Poliovirus is an enterovirus which is transmitted by the fecal-oral route. The virus is ingested, transits the stomach, and replicates in the lining of the gut where it causes a short-term diarrhea. The virus is shed in the feces for several weeks after resolution of symptoms. In about 1 in 200-1000 cases, the virus escapes the intestine, enters the bloodstream and infects the nervous system where it causes the classic paralytic symptoms associated with the disease.
There are two types of poliovirus vaccines in current use. One is the killed Salk vaccine, which consists of chemically inactivated wild poliovirus. As there are three serotypes of poliovirus, the Salk vaccine contains a representative amount of each serotype. The Salk vaccine is administered intramuscularly, and being a killed vaccine, predominantly induces systemic antibodies. These protect against disease by preventing spread from the gut to the nervous system. However, the Salk vaccine does not induce strong mucosal immunity, so poliovirus can replicate freely in the intestines of even vaccinated individuals, and the infection can then be spread to unvaccinated contacts.

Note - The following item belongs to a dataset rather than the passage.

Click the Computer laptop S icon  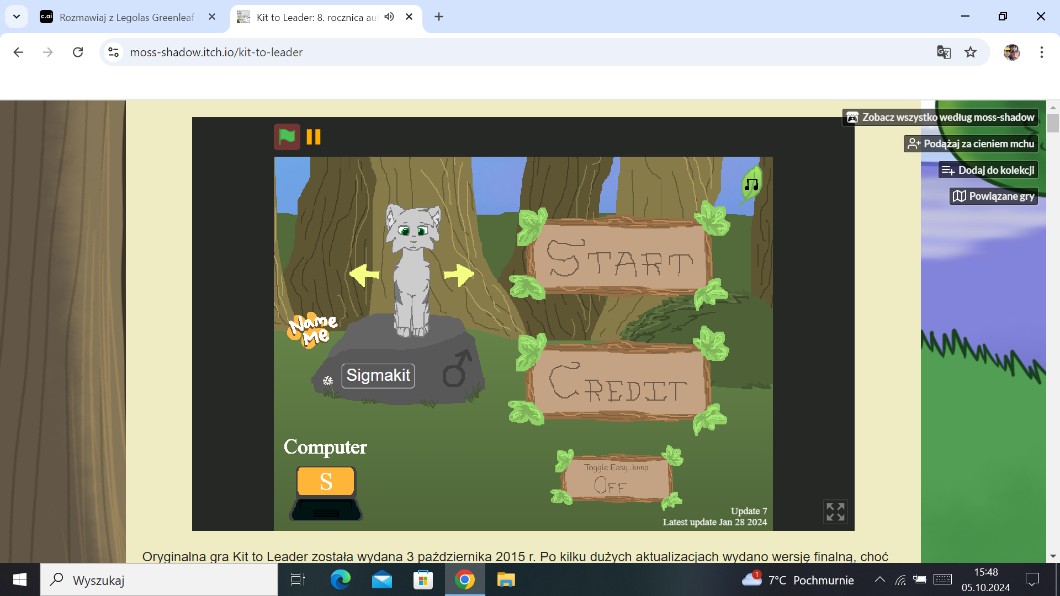pos(325,492)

The second vaccine is the Sabin vaccine, which is a live-attenuated vaccine. It contains weakened vaccine strains of each of the three serotypes. The Sabin vaccine is given orally, replicates in the intestines of vaccinees, induces both mucosal and systemic immunity, and protects against infection of the intestine by ingested virulent poliovirus. The Sabin vaccine also has drawbacks; notably, it can revert to a virulent form, and there are documented cases of circulating revertant Sabin poliovirus causing outbreaks of disease in areas from which the natural virus had been previously eradicated. The Sabin vaccine has been used to eradicate poliovirus from most of the globe. However, there remain pockets of endemic disease in some of the poorest parts of the world. In these areas of Africa and the Indian subcontinent, children who have received multiple vaccinations with the Sabin vaccine still develop incomplete immunity to poliovirus and can suffer from paralysis. In these places, intestinal parasites and other infections are probably activating the innate immune system which interferes with the replication of the Sabin vaccine strains in the gut, thus preventing the development of immunity to poliovirus.
Switching to the Salk vaccine may help solve this problem, but carries at least three liabilities. First, it is expensive to manufacture. Second, manufacture can only be done under high containment for fear of release of the virulent virus prior to chemical inactivation. And third, lack of protection in the gut would mean failure to interdict circulation of natural poliovirus. The GVI adjuvant has the potential to greatly improve vaccination with the Salk vaccine so that less of this expensive vaccine would be required and so that it would be capable of inducing mucosal immunity for protection of the gut. Because the Salk vaccine plus adjuvant would be delivered intramuscularly, immunization would not be prevented by an activated environment in the gut. Thus, we hope that the GVI adjuvant could finally enable the worldwide eradication of poliovirus.
Collaborating with the Netherlands Vaccine Institute (NVI/RIVM), we have tested their cGMP manufactured Salk vaccine in conjunction with the GVI adjuvant. In mice, the adjuvant improved the level of systemic antibodies by a factor of 4-8 for each of the three serotypes in the Salk vaccine. While the Salk vaccine alone did not induce cellular immunity, immune cells were induced in the presence of the adjuvant. Finally, intestinal IgA and IgG, indicative of mucosal immunity, were induced with the adjuvant, whereas these were not detected in mice receiving Salk alone. Scientists at NVI/RIVM have conducted a rat potency test with the Salk vaccine and the Salk vaccine plus adjuvant. This test is the international standard for determining the potency of each batch of Salk vaccine. With the adjuvant, comparable levels of potency were achieved with 1/7 the amount of vaccine. This dose sparing effect was highly significant. An even more impressive dose sparing effect was found in this test with inactivated Sabin vaccine.